[TASK TO CARRY OUT]
Using the records below, copy every line that holds the string "computer".

(Collected data entries)
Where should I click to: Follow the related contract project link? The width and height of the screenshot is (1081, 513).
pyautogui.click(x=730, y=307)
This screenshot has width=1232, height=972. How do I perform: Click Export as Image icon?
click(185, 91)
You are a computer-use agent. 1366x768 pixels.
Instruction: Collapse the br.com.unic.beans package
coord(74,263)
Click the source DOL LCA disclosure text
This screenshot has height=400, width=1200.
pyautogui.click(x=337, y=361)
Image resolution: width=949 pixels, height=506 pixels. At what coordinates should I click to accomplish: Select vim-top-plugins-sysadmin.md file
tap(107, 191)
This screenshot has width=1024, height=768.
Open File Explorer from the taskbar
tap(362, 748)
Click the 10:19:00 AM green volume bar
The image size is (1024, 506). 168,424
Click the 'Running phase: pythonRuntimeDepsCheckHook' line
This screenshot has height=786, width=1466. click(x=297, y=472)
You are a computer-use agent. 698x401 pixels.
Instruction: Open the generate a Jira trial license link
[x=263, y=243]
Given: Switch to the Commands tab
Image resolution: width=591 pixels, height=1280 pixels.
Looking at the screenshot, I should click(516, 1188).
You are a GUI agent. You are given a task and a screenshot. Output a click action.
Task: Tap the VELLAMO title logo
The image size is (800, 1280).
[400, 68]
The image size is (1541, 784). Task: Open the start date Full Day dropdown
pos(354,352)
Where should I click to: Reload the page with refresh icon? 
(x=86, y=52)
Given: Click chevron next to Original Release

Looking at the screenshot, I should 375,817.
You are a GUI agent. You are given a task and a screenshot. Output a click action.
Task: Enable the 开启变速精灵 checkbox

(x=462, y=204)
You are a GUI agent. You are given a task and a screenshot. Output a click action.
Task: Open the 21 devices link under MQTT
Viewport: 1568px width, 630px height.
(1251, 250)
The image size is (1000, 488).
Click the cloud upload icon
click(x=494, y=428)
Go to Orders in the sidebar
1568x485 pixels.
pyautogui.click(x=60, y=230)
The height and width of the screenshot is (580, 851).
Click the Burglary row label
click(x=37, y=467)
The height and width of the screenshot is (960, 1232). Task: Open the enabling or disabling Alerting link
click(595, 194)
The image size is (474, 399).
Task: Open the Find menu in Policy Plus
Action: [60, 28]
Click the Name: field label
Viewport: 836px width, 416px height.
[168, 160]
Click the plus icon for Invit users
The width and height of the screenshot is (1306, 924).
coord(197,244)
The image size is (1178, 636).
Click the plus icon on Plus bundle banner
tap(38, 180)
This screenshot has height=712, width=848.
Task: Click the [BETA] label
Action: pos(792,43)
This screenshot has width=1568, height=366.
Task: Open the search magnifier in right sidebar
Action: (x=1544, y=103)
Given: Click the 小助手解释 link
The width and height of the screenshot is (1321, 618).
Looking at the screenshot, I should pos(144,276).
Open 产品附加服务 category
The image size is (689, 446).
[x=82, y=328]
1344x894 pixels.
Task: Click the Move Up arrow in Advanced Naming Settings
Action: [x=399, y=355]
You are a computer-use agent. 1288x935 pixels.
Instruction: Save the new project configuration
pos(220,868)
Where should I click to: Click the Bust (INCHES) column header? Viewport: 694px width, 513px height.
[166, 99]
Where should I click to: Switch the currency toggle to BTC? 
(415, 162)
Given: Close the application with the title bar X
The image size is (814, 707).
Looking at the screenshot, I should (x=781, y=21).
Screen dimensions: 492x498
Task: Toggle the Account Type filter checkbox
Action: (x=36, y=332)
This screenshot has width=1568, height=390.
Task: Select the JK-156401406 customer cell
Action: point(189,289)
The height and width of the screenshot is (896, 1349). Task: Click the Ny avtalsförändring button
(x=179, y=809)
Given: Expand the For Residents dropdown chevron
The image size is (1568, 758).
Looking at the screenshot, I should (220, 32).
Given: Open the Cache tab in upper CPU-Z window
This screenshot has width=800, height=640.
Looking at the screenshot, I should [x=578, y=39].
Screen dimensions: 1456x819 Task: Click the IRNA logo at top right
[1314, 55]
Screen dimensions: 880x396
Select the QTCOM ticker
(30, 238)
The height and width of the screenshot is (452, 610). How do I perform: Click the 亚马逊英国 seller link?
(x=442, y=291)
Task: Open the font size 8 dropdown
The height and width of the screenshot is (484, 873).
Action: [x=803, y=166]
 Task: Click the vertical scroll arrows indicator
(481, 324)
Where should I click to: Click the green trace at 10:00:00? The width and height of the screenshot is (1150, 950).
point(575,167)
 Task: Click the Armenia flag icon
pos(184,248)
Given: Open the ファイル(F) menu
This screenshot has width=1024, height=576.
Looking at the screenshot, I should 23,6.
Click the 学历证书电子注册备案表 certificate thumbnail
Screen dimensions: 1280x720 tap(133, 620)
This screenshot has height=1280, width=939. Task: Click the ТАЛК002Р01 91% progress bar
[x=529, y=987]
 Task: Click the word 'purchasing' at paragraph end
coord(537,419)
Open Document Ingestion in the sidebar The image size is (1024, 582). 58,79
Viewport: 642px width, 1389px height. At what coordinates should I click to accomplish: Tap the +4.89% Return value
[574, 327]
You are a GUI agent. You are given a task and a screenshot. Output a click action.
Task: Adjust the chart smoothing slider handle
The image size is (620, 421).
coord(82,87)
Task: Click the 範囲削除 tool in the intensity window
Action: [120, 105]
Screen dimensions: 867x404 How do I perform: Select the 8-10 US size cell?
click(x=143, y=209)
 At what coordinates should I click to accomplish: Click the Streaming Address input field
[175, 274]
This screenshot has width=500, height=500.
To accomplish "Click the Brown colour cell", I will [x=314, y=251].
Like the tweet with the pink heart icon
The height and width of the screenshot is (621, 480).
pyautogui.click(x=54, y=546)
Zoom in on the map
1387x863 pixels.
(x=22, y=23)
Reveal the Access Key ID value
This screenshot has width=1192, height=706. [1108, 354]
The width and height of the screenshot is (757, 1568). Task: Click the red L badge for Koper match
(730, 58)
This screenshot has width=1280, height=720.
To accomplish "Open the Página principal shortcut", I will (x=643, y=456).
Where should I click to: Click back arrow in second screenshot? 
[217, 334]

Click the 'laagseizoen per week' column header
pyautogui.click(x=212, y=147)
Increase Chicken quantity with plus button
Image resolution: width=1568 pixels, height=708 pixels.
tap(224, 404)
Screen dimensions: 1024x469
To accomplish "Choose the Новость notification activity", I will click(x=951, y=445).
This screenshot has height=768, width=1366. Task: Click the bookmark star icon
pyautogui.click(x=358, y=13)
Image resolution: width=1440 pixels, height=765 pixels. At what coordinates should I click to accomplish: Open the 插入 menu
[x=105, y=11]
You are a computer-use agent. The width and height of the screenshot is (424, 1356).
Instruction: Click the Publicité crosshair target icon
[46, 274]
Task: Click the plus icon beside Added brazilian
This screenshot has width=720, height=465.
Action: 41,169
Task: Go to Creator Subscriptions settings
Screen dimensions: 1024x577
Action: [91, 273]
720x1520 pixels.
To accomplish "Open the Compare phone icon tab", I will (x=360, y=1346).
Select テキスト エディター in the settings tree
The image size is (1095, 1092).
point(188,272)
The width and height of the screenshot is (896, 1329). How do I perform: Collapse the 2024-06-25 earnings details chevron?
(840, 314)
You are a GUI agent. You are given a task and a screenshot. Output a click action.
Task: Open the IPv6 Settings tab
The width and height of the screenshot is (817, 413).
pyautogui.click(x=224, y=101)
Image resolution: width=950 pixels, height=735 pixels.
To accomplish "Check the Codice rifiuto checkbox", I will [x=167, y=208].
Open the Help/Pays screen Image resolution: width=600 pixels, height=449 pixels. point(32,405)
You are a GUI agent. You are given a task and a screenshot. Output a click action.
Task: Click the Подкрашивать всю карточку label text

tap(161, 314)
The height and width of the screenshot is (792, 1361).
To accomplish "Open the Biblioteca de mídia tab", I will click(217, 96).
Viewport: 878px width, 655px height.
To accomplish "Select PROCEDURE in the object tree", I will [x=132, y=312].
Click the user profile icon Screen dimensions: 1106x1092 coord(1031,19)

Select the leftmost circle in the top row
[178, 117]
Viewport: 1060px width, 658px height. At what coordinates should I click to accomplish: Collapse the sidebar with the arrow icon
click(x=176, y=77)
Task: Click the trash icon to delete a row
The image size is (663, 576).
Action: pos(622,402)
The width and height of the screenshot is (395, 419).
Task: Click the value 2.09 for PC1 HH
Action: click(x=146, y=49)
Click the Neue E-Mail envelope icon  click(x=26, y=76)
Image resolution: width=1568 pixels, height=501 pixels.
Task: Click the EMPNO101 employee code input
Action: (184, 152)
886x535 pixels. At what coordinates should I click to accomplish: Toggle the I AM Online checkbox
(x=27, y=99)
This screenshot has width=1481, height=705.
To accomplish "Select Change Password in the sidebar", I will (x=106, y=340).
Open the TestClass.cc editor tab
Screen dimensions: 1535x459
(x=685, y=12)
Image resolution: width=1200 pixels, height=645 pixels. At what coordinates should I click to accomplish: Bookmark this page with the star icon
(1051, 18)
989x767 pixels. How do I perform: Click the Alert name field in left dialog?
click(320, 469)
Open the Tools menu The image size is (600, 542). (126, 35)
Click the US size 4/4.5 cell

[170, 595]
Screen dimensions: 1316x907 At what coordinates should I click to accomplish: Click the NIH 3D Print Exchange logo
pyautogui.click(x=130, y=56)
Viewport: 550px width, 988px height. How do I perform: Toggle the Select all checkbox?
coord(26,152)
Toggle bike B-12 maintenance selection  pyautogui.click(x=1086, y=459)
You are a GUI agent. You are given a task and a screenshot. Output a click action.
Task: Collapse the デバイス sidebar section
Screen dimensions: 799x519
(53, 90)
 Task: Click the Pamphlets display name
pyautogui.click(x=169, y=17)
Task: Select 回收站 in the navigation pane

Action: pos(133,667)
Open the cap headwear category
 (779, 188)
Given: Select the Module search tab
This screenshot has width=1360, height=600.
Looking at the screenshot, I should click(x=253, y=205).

[SOLUTION TO THIS PROBLEM]
You are a computer-use agent. 1366x768 pixels.
You are a computer-use agent. 698x401 pixels.
You are a computer-use agent. 1288x935 pixels.
You are a computer-use agent. The width and height of the screenshot is (424, 1356).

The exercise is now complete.